Although volumes have been down over the past year, there is still a high buyer demand for product below the $10 million price point. Is this still the market or will there be movement for the bigger assets to take advantage of redevelopment/density opportunities for under-performing assets?

 

           Part 1         Part 2         Part 3

What’s Next 2019 – Part4_(PDF)

 

The Edmonton retail market is really the tale of two segments. The institutional players who are focused on grocery anchored or power center plays compared to the local risk takers who are focused on assets that are priced under $10 million. We believe the overall market over the next twelve months will continue to be driven by fewer institution grade transactions.

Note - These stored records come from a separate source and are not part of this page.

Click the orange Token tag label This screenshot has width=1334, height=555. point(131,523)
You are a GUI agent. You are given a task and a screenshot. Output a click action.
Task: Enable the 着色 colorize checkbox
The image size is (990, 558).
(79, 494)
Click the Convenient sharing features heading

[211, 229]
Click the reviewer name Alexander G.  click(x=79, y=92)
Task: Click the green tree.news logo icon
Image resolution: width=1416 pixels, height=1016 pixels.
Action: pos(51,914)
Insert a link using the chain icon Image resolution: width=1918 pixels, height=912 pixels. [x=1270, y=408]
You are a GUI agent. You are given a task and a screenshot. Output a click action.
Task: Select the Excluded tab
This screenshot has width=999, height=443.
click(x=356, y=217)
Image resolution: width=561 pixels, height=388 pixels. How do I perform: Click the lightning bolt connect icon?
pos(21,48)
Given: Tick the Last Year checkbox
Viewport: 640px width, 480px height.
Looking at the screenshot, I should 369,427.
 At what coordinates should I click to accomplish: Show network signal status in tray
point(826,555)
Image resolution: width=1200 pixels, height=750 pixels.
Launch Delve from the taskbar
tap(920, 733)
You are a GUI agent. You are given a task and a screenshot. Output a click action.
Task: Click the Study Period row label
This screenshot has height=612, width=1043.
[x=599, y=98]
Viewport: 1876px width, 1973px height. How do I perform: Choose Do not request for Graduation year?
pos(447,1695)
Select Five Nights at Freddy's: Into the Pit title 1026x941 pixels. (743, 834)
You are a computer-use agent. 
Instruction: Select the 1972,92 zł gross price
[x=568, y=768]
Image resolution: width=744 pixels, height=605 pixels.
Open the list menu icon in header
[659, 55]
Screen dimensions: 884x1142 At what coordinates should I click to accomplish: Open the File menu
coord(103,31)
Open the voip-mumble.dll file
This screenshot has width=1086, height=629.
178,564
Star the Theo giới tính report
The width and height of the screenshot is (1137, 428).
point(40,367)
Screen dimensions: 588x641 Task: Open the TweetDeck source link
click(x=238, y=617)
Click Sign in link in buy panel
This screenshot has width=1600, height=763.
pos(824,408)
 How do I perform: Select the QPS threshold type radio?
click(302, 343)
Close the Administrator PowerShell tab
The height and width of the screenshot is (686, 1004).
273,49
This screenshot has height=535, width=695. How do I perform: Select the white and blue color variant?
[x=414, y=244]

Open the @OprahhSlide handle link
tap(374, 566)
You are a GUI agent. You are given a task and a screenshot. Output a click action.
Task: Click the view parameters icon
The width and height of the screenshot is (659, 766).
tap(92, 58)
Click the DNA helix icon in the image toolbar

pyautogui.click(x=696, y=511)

There are a few fundamental issues in the sector. Retail sales growth has been flat over the past several years which is an indication of consumer caution. With fewer rooftops going up we see mixed messages coming from the grocery sector. With the trend to pushing out their store openings, we anticipate a slowing down in green field land sales as grocers become cautious with their capital outlays.

The much anticipated growth in Transit Oriented Development areas has been slower to come to fruition as groups maneuver through the planning and zoning phases. It is also unclear how this will play out over time since the Century Park site in south Edmonton has taken much longer to develop potential density than originally envisioned.

It should also be noted that the final phase of the ICE District has been delayed due to a redesign of the lower podium to take out density. The Downtown Core rental market has mainly been driven by local food and beverage groups that are likely unable to afford the higher rents demanded by the new development.

Recent transaction history indicates that deal size is trending downward and is in the category of general retail rather than shopping centres. We believe this trend is going to continue and we anticipate well located street front locations in Downtown, Whyte Avenue and 124th Street that are poorly tenanted to be potential opportunities for local investors. The investors that are looking at smaller assets in good locations that can be upgraded and aimed at local retailers with unique product offerings (food, craft breweries, boutique fitness etc.) should be active in the market.

Although the institutional players have been quiet over the last few years, good quality assets will always sell in the Edmonton market. To this end, institutional assets that come on the market, will continue to be priced aggressively.

We believe the disconnect that exists in the market is there does not appear to be too much room for rental rates to move higher to justify the low Cap Rate environment. Until there is some upward movement on bottom line performance, we think that deal volume for larger assets will continue to be lethargic.

As the retail buyer experience continues to evolve, we will see a growing trend for both retailers and developers looking to repurpose assets. The continuing innovation of retailers is creating changes in the nature of retail assets.
On the sell side, it appears that most groups that will be selling are more risk averse and they are unwilling to reinvest in their properties.

As a final note, anyone looking to invest in retail assets should remember the concept that retail will always be location, location, location.